■ Texte fourni:
Q : Le 16 janvier est désormais considéré comme une journée « historique » pour l’Iran, dans la mesure où les sanctions occidentales contre ce pays ont été levées. Les autorités, les hommes d’affaires et les experts arméniens se prononcent en faveur de l’approfondissement des relations économiques, politiques et militaires avec l’Iran. Quelle est la position de la France sur l’approfondissement des relations entre l’Iran et l’Arménie et l’élargissement de la coopération énergétique entre les deux pays ?

R : Cette levée des sanctions contre l’Iran est une excellente nouvelle pour l’Arménie. Elle lui ouvre, ainsi qu’à la France, des opportunités sur le plan économique. L’Arménie a une belle carte à jouer en tant que pays de transit entre l’Iran, les pays occidentaux et les pays membres de l’Union économique eurasiatique. Il est essentiel pour cela de développer les infrastructures de communication entre les deux pays. La coopération avec l’Arménie dans le domaine énergétique a un fort potentiel de développement à moyen terme. Il est bien sûr dans l’intérêt de l’Arménie de diversifier ses partenaires économiques. Tout ce qui va dans le sens d’un renforcement de l’intégration régionale, qu’il s’agisse du système politique, du commerce ou de la coopération, va dans la bonne direction.

Q : La Russie est le partenaire stratégique de l’Arménie. Comment le gouvernement français évalue-t-il les actions de la Russie dans notre région ? Les relations arméno-russes, l’adhésion de l’Arménie à l’UEE ne constitueront-elles pas d’obstacle pour l’établissement de relations efficaces entre l’Arménie et l’UE ? Quelle est la portée pour l’Arménie du document que celle-ci et l’UE sont en train de négocier ?

R : L’adhésion de l’Arménie à l’Union économique eurasiatique n’a pas permis de signer l’accord d’association négocié avec l’Union européenne. Il s’agit d’un choix souverain de l’Arménie, que nous respectons. La France s’est faite dès l’annonce de cette décision de l’Arménie l’avocate d’une reprise du dialogue de l’Union européenne avec Erevan. Nous nous réjouissons de voir que les négociations en vue d’un nouvel accord entre l’Arménie et l’UE ont repris fin 2015 et qu’elles progressent bien. La visite de Mme Mogherini a permis de confirmer la motivation des deux parties à conclure un accord le plus ambitieux possible. Il est utile de rappeler régulièrement que l’Union européenne à 28 est le premier partenaire de l’Arménie sur le plan commercial, ainsi que le premier investisseur et le premier bailleur de fonds du pays. Nous souhaitons que ce partenariat s’approfondisse et que l’Arménie continue à se rapprocher des normes européennes sur le plan de la gouvernance. Il est important de poursuivre le mouvement réformateur pour améliorer le climat des affaires, renforcer l’indépendance de la justice et rétablir la confiance des citoyens dans les processus électoraux. Nous espérons que la future réforme électorale prendra dûment en compte les recommandations de l’OSCE/BIDDH et de la Commission de Venise.

Extraits d'un jeu de données:
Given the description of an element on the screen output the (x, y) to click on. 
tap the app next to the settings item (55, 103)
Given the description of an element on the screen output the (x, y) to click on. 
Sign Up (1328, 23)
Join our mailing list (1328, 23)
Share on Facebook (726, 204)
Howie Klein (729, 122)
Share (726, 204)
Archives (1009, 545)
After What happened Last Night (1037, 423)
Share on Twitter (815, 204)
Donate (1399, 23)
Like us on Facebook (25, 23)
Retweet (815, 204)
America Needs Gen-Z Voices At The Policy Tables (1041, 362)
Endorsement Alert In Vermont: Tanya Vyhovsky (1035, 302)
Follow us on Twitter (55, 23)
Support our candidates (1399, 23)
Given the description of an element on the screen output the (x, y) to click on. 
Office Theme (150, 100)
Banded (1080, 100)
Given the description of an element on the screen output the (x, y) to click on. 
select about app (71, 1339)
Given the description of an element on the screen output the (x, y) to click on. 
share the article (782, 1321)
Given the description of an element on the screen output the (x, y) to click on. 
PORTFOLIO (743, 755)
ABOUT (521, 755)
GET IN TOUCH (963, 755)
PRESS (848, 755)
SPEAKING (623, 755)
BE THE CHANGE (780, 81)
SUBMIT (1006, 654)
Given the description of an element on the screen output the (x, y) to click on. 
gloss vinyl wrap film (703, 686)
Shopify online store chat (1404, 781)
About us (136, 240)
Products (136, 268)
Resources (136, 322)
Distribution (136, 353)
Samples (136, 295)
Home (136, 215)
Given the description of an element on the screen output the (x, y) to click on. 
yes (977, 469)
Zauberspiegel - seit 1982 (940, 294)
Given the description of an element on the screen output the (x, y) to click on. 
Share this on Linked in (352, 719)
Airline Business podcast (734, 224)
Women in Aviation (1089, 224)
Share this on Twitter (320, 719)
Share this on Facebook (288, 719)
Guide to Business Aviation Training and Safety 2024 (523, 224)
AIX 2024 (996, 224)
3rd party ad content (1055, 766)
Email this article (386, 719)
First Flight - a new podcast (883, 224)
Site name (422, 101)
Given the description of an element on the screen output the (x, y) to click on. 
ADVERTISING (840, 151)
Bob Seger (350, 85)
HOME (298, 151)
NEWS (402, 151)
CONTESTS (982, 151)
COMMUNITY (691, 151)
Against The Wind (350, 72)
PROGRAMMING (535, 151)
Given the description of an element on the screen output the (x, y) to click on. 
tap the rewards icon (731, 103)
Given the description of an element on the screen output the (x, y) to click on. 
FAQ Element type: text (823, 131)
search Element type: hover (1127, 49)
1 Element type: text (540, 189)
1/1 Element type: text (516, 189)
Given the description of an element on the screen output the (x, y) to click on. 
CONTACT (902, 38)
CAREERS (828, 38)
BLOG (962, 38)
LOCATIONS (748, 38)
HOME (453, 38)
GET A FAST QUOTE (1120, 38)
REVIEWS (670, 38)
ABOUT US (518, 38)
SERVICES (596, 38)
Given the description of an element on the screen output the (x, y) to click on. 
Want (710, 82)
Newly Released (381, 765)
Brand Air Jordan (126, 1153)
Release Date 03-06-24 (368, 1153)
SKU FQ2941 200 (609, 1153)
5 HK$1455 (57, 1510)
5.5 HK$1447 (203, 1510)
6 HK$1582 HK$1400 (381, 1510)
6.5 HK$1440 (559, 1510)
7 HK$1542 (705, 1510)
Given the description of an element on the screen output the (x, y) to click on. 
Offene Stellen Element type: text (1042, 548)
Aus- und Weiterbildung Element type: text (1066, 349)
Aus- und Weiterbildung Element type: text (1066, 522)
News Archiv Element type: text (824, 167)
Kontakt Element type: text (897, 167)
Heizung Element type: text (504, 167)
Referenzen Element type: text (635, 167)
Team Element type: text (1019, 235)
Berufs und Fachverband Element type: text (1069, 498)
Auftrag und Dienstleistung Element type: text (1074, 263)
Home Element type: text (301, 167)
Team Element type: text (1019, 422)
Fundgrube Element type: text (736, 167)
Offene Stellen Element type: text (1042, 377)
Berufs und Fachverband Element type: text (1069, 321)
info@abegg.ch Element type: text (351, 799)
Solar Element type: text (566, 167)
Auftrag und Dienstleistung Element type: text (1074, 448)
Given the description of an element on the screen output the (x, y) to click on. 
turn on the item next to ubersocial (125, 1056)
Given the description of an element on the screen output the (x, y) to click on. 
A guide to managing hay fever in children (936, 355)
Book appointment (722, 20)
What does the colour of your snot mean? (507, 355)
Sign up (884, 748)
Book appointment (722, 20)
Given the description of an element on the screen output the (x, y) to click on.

■ Problème à résoudre: Reprenez l'entretien sur les relations de l'Arménie avec l'Iran, la Russie et l'Union européenne, et poursuivez-le après sa dernière phrase.

■ Réponse proposée:
Q : Quelle est votre attitude sur des déclarations venant des milieux politiques arméniens sur un soutien militaire [arménien] à la Russie et à l’OTSC en cas d’un conflit russo-turc (allusion aux récents propos d’Arthur Baghdassarian à Komsomolskaya Pravda selon lesquels, en cas d’un conflit armé, l’Arménie aurait dû apporter du soutien, y compris militaire, à la Russie en fonction de ses engagements dans le cadre de l’OTSC).

R : Nous n’en sommes pas là et j’espère bien que nous ne serons jamais confrontés à une telle situation. Je l’ai déjà dit, les autorités arméniennes adoptent une attitude retenue, prudente, et c’est, selon moi, dans leur intérêt. La France tient à rappeler à toutes les parties que nous avons un ennemi commun : le terrorisme. La Russie, la Turquie, la France et de nombreux autres pays ont été pris pour cible par Daech et ses affidés. La priorité est de mettre hors d’état de nuire le terrorisme djihadiste en Syrie, en Irak, en Libye et partout dans le monde.